- Sims Sims
- Coordinates: 46°46′20″N 101°29′55″W﻿ / ﻿46.77222°N 101.49861°W
- Country: United States
- State: North Dakota
- County: Morton
- Elevation: 1,952 ft (595 m)
- Time zone: UTC-6 (Central (CST))
- • Summer (DST): UTC-5 (CDT)
- Area code: 701
- GNIS feature ID: 1033798

= Sims, North Dakota =

Sims is a ghost town in Morton County, North Dakota, United States. The town was founded in 1883.

At the site a Scandinavian Lutheran Church was built, its parsonage built in 1884. It remains still active, even as the rest of the town has declined. Today, the church has been restored and still worships every other Sunday. The church parsonage has also been restored and is home to the Sims Historical Society Museum.

During her trip to North Dakota in October 2008, First Lady Laura Bush visited Sims and toured its church. In 2002, local Almont residents had been given a grant to restore the church buildings from the North Dakota Save America's Treasures initiative, with First Lady Laura Bush being honorary chair 2003-2008.

==History==
Sims was founded in 1883 as a coal town along the Northern Pacific Railway, who had reached Bismarck ten years earlier and now needed to take a detour to access coal and water. Coal mining and the town's brickyard helped Sims grow to a population of more than 1,000 people. However, the 1910 Census recorded a population of just 86 people. The population fluctuated over the years, with an estimated 98 people in 1940. The town is named after George Sims, a railroad executive.

The town's fortunes remained closely tied to the railway's, and when NP in 1947 straightened out their mainline (now that trains no longer needed as frequent servicing stops), Sims along with Almont was cut off from railroad access.

The post office was founded in 1883 and closed in 1947, with mail routed through Almont, to the south.

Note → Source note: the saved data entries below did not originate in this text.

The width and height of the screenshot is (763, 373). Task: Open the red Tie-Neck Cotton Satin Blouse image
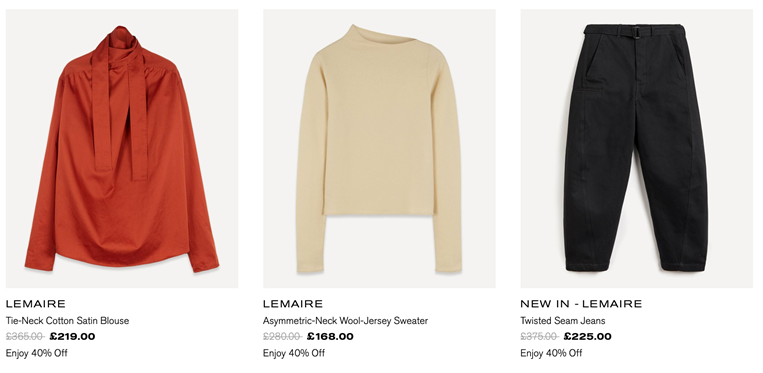[x=122, y=148]
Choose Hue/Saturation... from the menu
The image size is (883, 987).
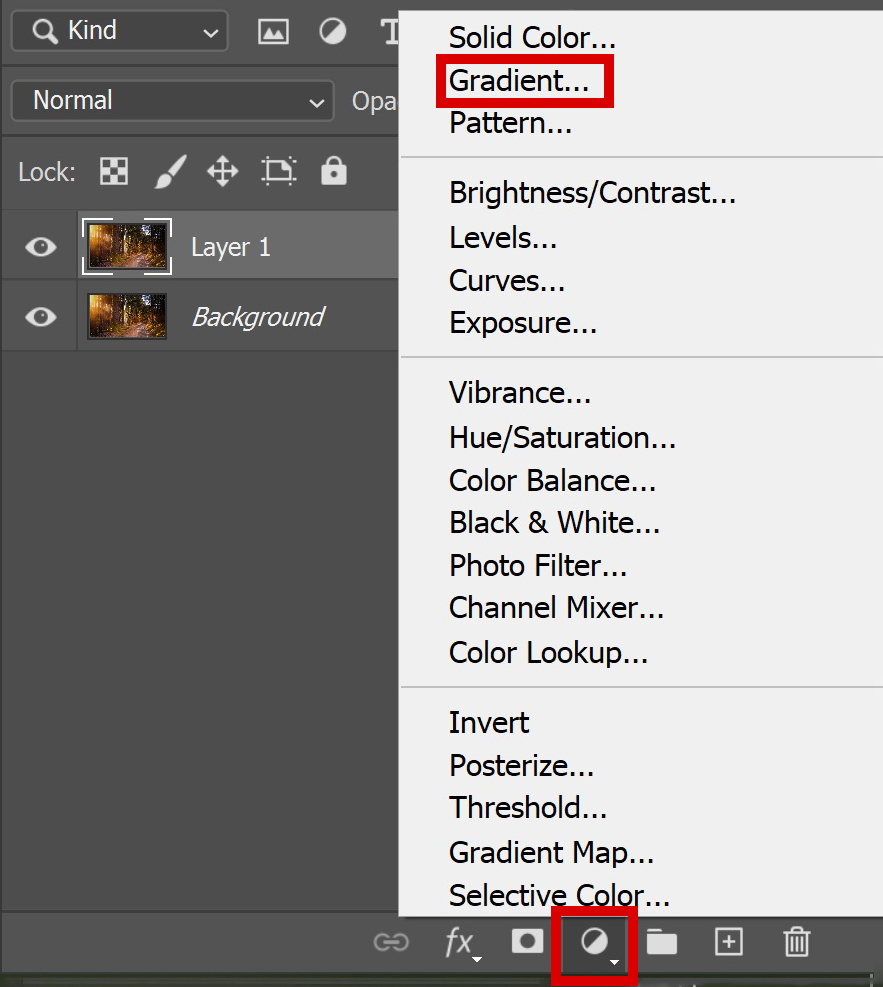(562, 437)
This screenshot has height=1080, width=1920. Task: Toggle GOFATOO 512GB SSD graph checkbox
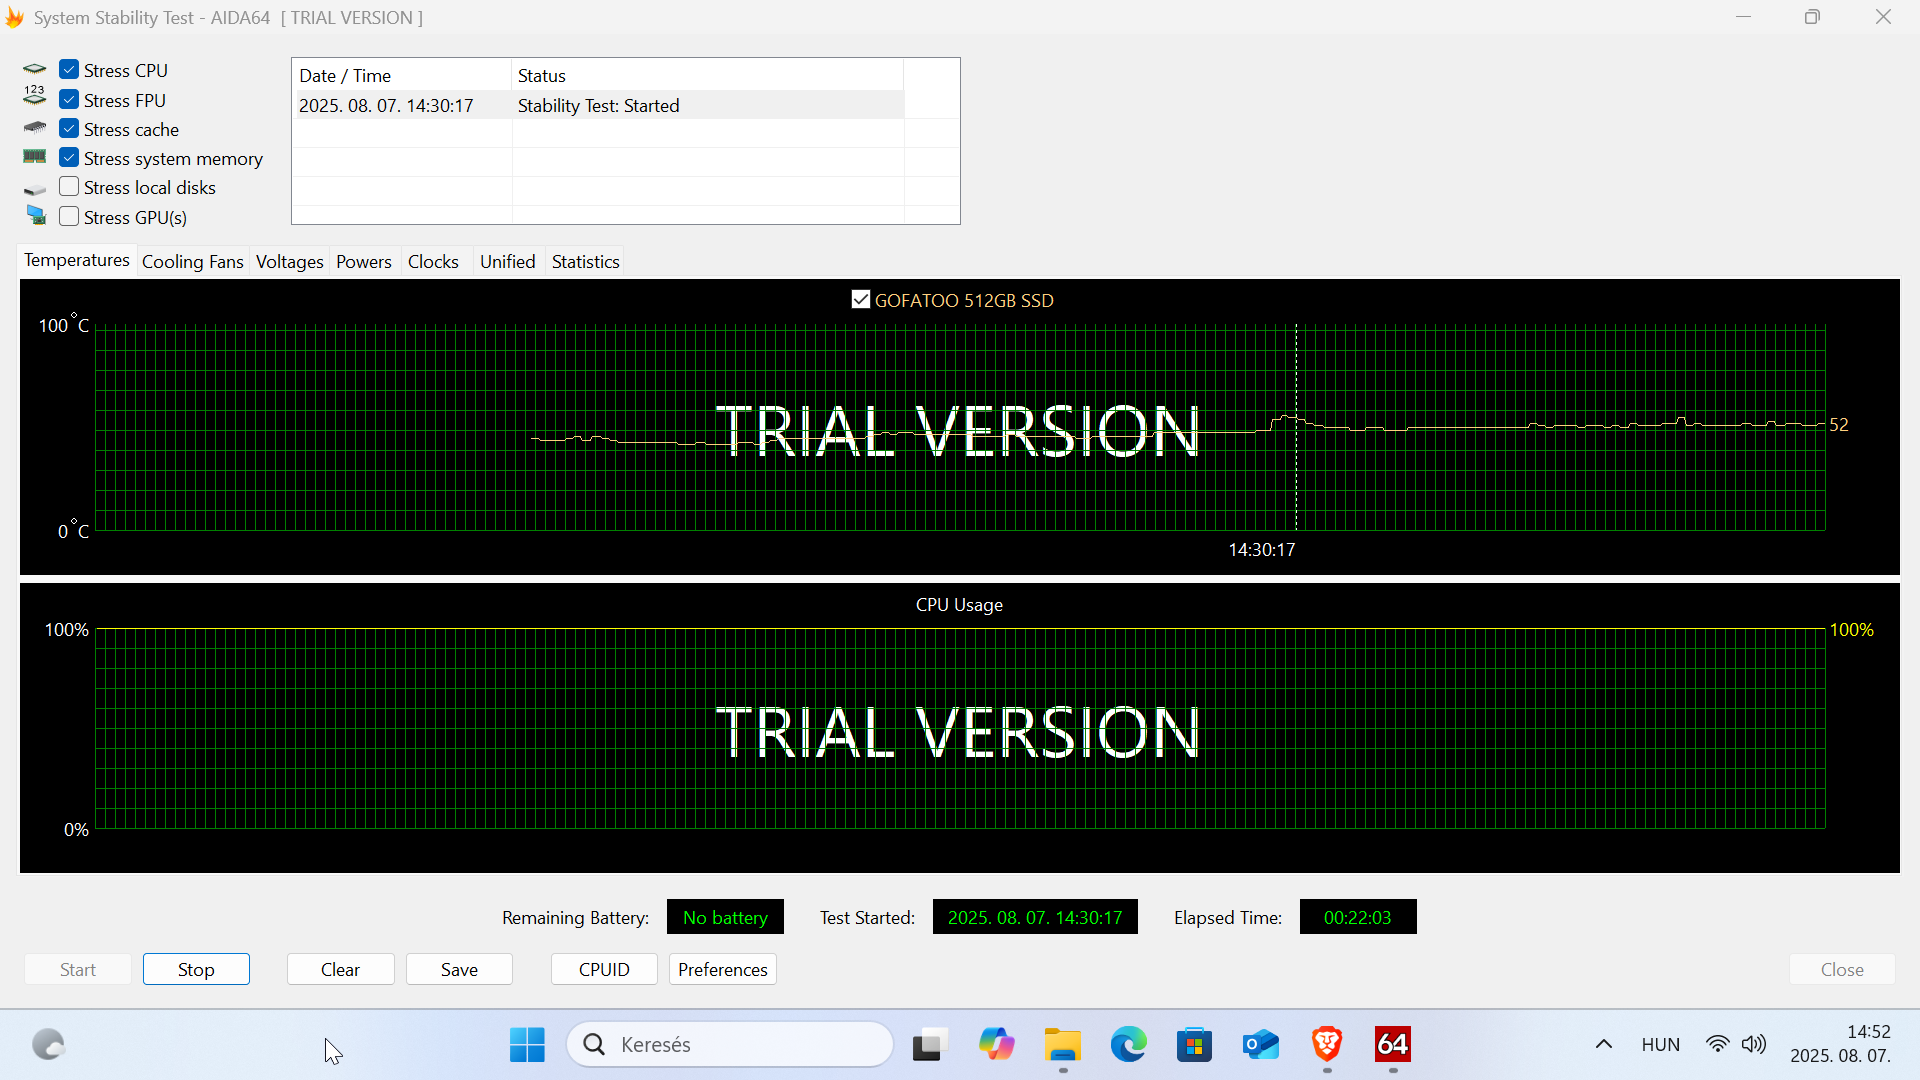pos(861,300)
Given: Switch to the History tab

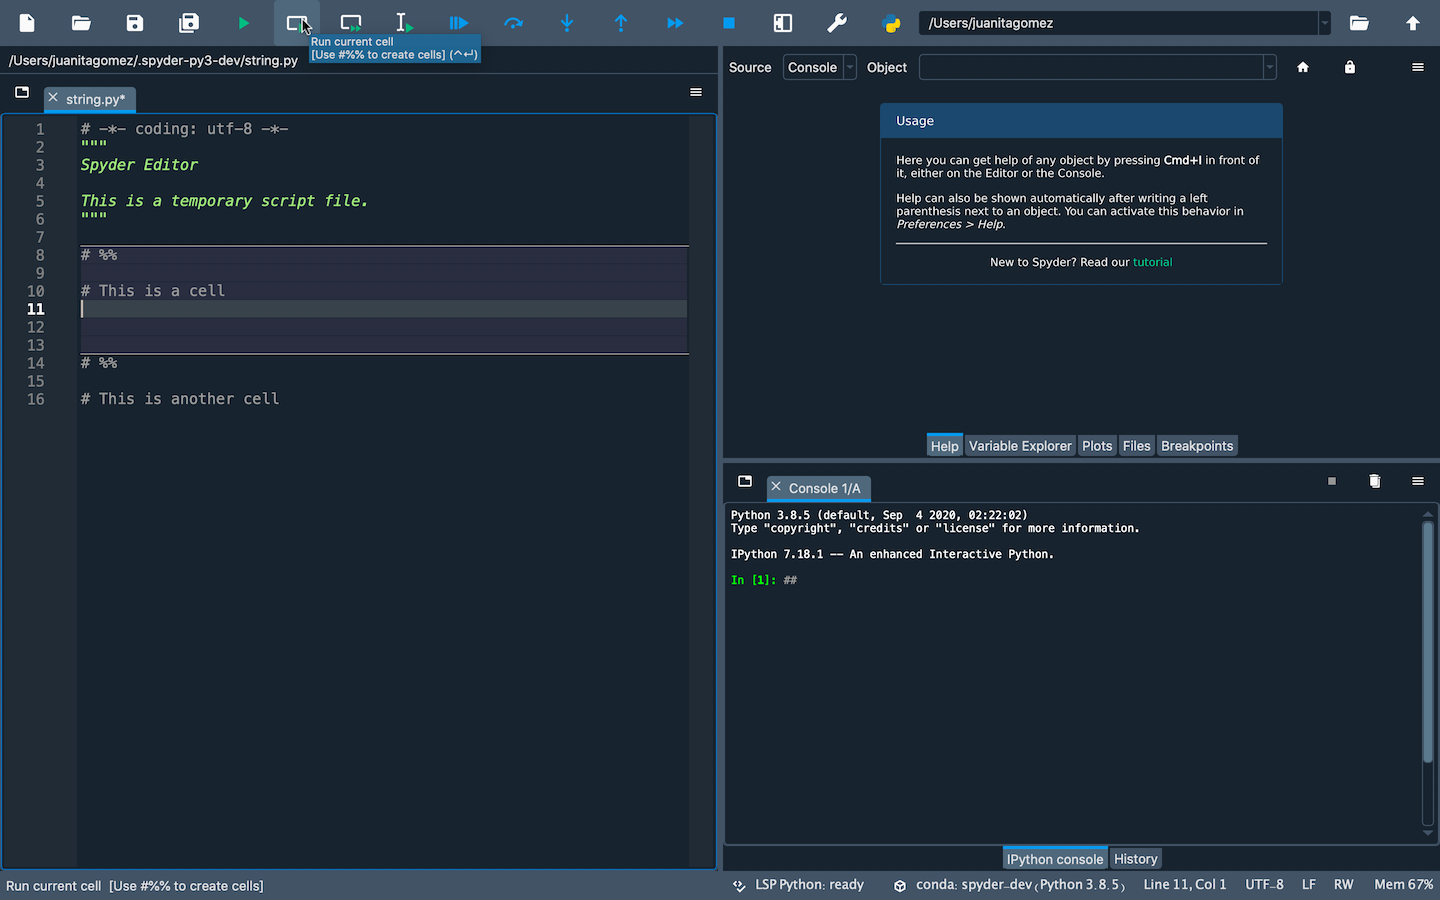Looking at the screenshot, I should tap(1135, 859).
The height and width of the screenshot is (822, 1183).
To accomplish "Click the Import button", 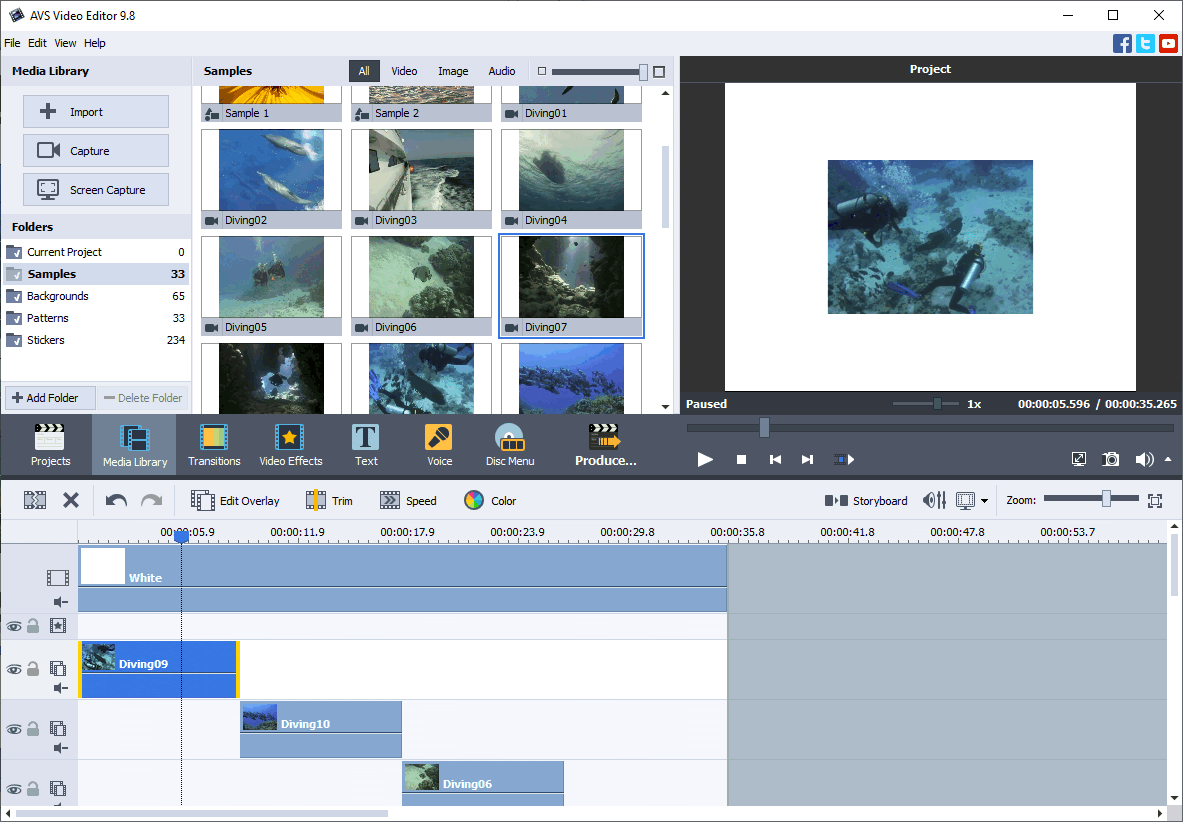I will 96,112.
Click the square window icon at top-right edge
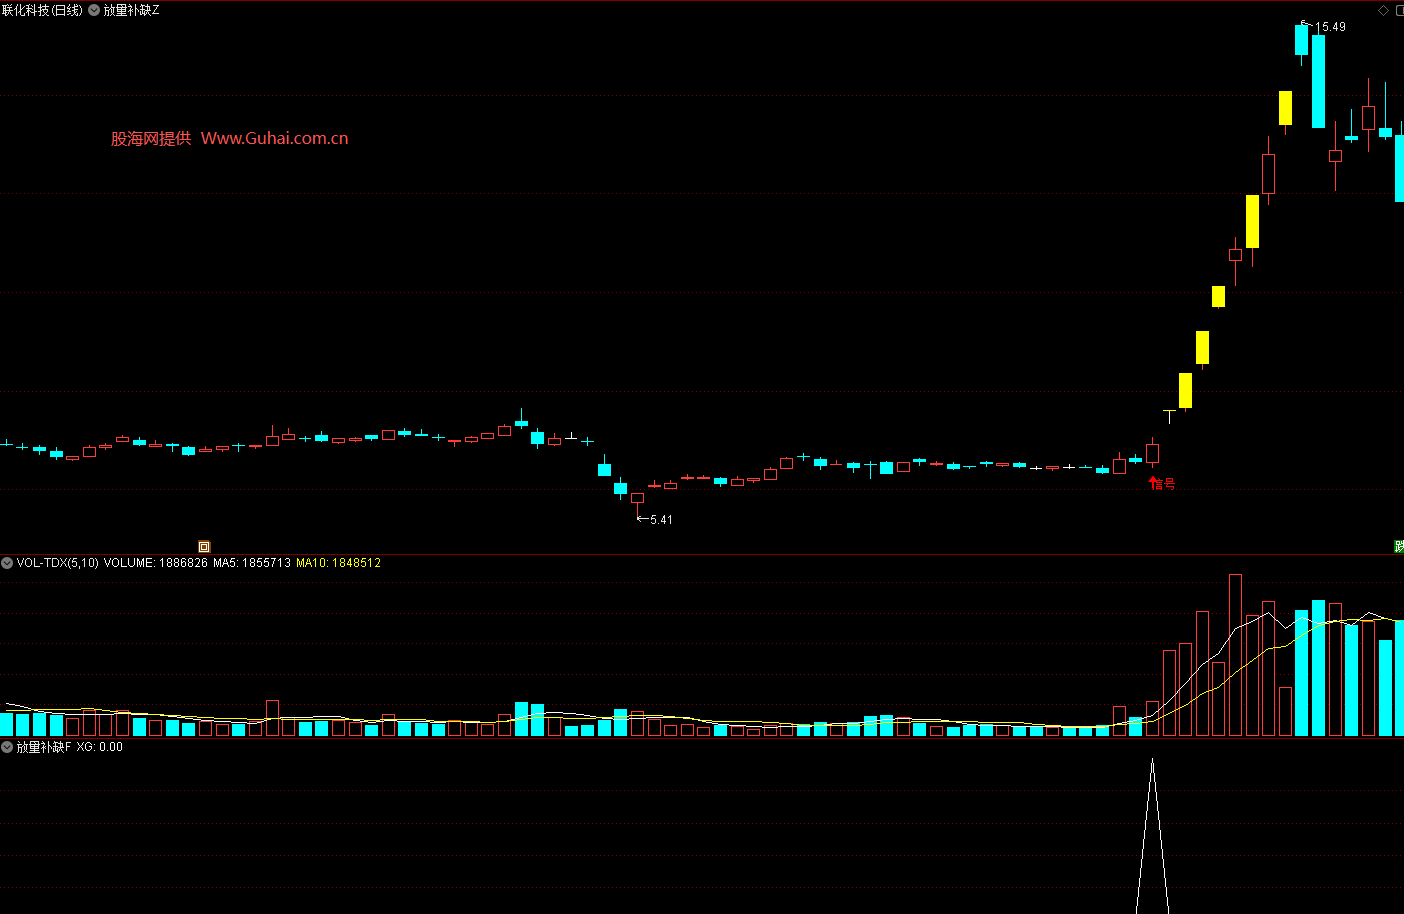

Sims Scandinavian Lutheran Church was built in 1896 and completed in 1900. An earlier 1884 combination church and residence remains today as the parsonage to the church. The church is reportedly North Dakota's oldest Lutheran church west of the Missouri River. The congregation still has roughly 50 members, even though they do not live in Sims. Locals report, however, that the town does have one remaining resident: a former pastor's wife who died between 1916 and 1918. Dubbed the "Gray Lady Ghost," her spirit is reported to haunt the old parsonage, wandering the rooms and playing the organ.

The last residence in Sims, a mobile home in the center of town, was occupied in 2005, but looked vacant by 2010, and was removed by 2012.